Fayetteville (NC) Observer, “The Final Blow to Liberty,” October 31, 1861

    Source citation
    “The Final Blow to Liberty,” Fayetteville (NC) Observer, October 31, 1861, p. 3: 2.
    Newspaper: Publication
    Fayetteville Semi Weekly Observer
    Newspaper: Headline
    The Final Blow to Liberty
    Newspaper: Page(s)
    Newspaper: Column
    Date Certainty
    Don Sailer, Dickinson College
    Transcription date
    The following text is presented here in complete form, as it originally appeared in print. Spelling and typographical errors have been preserved as in the original.

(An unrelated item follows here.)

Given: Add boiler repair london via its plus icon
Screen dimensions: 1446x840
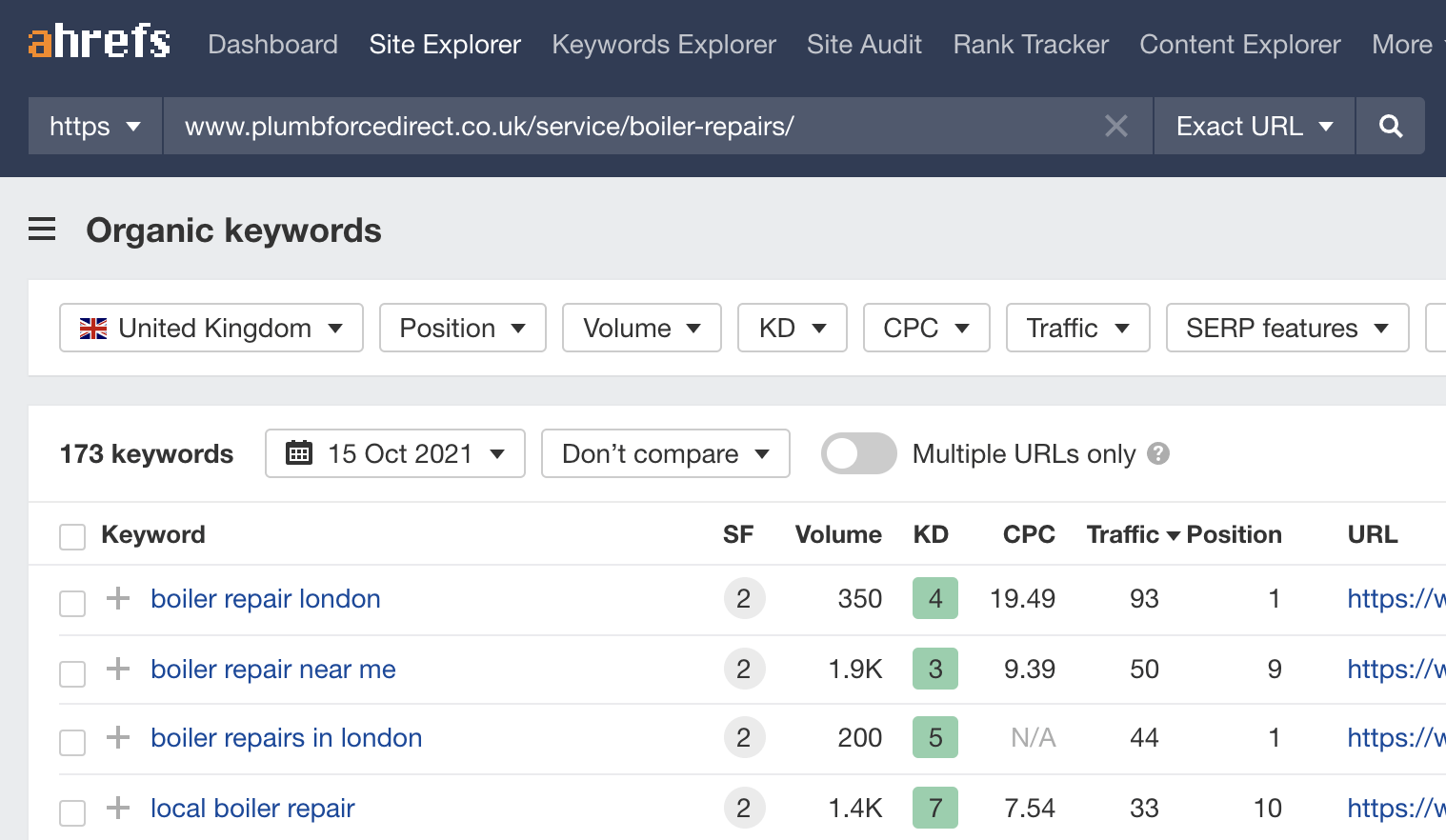Looking at the screenshot, I should [117, 598].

    THE FINAL BLOW TO LIBERTY. – Lincoln has arrested Judge Merrick, of the U. S. circuit Court in Washington, for issuing a writ of habeas corpus requiring the Provost Marshal of that city to produce the body of a boy under 18 held as an enlisted soldier. When the fact of the arrest was made known to his associate Judges, they ordered a writ to be served on the Provost Marshal for contempt in not obeying the writ of habeas corpus. The venerable Judge Morsell, in some remarks on the case, declared he would do his duty and vindicate the character of the court as long as he sat upon the bench. “I am an old man,” he said, “my life may be but a day – but while I have life I shall be true to the duty before me.”

    Here there were indicators of applause by the large number of attorneys and people present, but the officers suppressed it. It was a noble sentiment, boldly avowed.